### Input records
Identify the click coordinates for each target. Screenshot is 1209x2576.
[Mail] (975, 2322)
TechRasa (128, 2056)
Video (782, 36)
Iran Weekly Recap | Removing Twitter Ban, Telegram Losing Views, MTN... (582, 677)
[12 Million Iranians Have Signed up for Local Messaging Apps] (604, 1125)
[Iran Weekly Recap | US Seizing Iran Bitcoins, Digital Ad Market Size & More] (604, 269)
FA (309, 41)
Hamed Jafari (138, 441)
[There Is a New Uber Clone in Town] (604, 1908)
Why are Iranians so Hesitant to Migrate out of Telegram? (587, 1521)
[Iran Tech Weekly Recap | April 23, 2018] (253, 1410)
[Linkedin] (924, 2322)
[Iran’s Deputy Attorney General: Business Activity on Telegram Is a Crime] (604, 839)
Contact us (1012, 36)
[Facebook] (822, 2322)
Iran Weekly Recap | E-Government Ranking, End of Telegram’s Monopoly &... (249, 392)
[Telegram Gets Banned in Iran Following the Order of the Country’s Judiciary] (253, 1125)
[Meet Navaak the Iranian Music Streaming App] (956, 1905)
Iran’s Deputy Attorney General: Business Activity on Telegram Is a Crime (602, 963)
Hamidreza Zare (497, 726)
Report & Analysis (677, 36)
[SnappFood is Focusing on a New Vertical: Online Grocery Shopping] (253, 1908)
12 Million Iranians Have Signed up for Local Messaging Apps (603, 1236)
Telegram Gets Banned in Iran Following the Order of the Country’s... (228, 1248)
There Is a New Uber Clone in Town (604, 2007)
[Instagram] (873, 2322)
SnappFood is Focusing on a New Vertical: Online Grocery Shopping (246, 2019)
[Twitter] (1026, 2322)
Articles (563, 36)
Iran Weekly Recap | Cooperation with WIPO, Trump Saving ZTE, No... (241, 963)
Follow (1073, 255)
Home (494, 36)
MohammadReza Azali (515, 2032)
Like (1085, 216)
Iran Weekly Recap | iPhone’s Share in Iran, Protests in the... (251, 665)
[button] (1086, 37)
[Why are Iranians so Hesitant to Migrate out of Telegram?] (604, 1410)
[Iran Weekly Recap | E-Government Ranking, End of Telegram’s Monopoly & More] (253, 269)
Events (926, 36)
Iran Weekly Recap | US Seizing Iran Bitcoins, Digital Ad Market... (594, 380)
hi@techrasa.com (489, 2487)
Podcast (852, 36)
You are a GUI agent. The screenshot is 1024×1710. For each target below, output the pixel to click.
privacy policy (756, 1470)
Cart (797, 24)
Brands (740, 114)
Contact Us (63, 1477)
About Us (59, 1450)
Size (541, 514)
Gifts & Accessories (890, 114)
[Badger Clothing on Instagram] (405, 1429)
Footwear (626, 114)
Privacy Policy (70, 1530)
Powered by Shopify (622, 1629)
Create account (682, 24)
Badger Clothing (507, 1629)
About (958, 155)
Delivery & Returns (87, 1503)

### Task goal
Line by line, check the data above for the word "each" and state how many lines contain it. Give only the number.

### Response to this task
2